Task item:
Looking at the entries, how many lines hold the word "logo"? State the number by itself.

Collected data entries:
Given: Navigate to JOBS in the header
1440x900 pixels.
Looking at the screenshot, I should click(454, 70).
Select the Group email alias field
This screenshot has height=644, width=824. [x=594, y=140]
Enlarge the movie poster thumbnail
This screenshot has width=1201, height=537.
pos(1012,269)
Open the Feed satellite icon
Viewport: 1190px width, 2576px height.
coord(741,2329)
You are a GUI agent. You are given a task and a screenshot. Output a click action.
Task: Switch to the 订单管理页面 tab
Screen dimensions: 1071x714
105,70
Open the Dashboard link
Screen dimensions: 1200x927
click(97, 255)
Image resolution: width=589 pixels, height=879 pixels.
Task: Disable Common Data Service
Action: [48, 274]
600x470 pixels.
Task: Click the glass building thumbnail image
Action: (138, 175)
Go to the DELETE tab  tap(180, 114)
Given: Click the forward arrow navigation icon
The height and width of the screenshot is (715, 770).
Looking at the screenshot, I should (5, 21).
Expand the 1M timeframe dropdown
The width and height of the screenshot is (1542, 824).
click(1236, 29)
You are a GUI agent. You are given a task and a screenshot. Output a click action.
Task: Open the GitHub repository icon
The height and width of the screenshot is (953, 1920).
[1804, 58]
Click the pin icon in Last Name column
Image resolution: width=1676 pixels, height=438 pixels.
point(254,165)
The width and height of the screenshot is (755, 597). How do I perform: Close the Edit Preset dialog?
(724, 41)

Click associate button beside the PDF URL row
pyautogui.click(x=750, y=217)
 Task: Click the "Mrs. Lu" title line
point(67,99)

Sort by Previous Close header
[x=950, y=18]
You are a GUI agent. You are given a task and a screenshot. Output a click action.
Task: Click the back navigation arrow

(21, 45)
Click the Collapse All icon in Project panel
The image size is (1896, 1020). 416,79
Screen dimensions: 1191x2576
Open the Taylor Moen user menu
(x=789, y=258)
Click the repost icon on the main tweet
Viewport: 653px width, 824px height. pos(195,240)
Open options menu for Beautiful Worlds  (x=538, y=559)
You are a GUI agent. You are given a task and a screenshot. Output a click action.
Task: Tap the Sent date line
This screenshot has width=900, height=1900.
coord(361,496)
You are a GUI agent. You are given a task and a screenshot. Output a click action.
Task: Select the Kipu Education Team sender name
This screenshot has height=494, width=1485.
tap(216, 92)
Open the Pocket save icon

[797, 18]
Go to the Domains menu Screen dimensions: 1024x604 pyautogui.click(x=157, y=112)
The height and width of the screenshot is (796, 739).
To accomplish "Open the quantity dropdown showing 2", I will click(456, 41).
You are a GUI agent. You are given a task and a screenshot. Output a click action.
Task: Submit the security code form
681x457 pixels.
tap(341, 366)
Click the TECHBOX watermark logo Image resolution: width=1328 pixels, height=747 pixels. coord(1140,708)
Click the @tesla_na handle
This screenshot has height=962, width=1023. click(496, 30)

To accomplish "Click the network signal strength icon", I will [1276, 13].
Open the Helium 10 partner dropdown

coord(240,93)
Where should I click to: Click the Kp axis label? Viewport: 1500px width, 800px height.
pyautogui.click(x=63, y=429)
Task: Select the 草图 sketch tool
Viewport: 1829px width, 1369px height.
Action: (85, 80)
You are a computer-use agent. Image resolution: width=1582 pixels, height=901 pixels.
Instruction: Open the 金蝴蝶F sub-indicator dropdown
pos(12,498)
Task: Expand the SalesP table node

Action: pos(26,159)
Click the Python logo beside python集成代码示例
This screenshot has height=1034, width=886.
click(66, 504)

Result of the task:
2